Task to complete: Print exactly the lines below between the line containing "The width and" and the line containing "Instruction: Expand the 透明部分(A) submenu arrow", counting both of those lines. Leave pictures out.

Provided records:
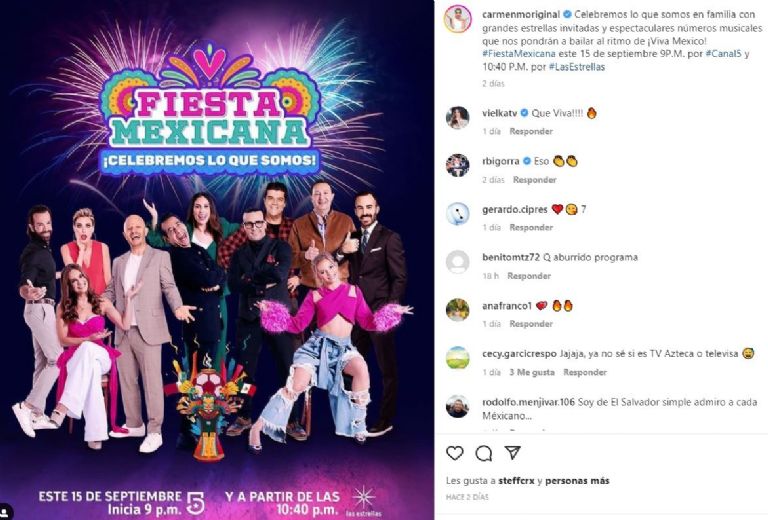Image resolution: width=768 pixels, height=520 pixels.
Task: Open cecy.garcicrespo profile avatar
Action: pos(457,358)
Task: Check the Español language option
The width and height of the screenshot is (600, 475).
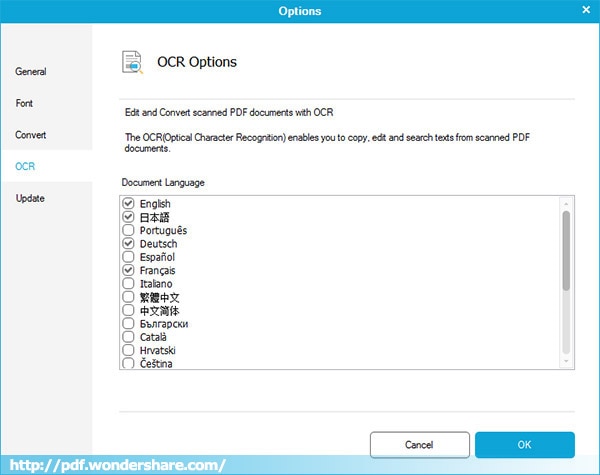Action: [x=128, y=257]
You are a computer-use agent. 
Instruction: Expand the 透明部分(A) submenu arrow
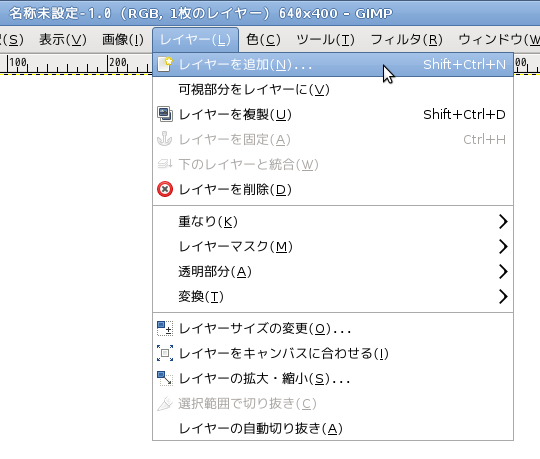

---

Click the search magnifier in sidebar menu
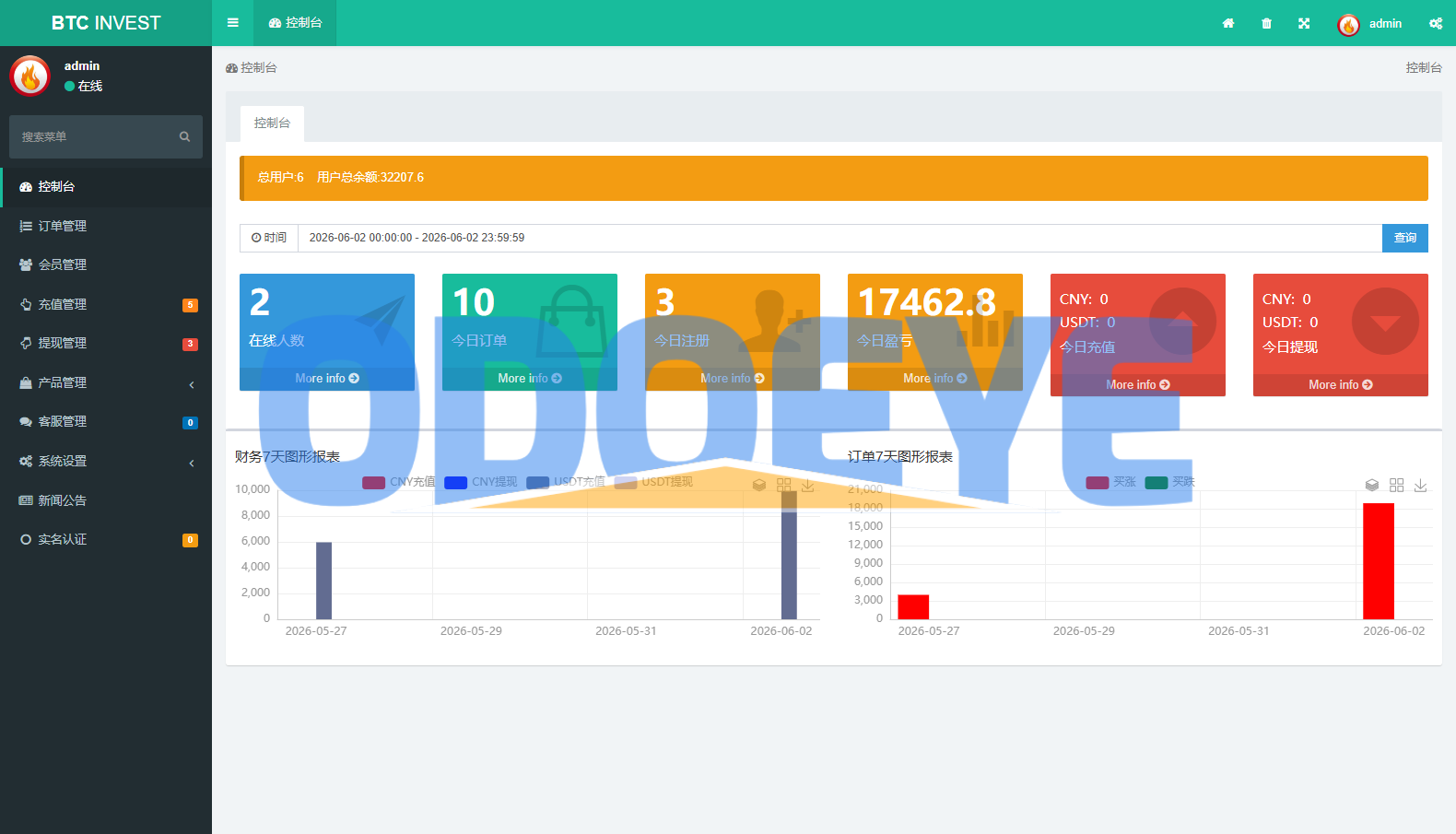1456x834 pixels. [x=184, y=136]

* * *

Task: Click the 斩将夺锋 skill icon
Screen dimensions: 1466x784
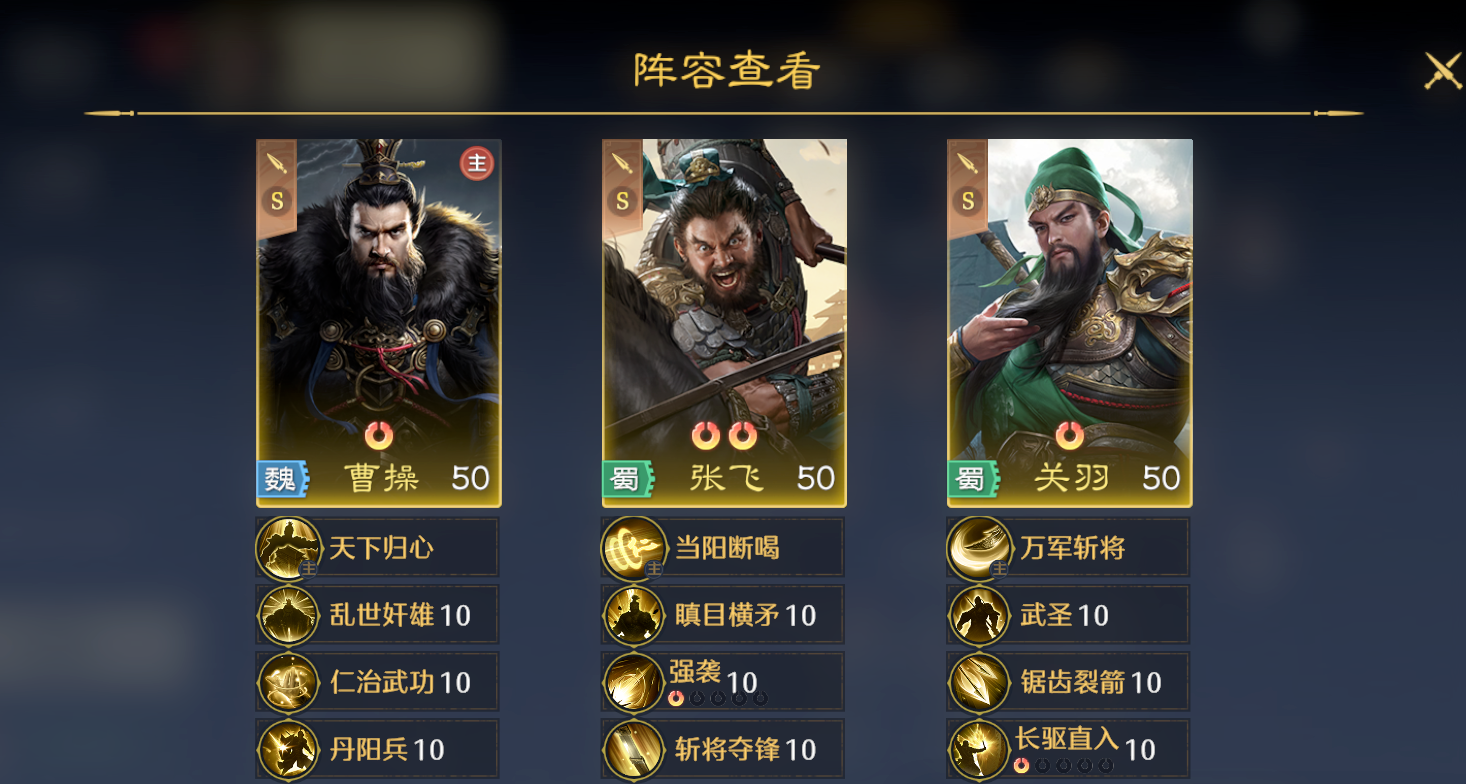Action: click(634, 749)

Exercise result:
The width and height of the screenshot is (600, 475).
Action: [x=128, y=257]
You are a computer-use agent. 
Instruction: Expand the 透明部分(A) submenu arrow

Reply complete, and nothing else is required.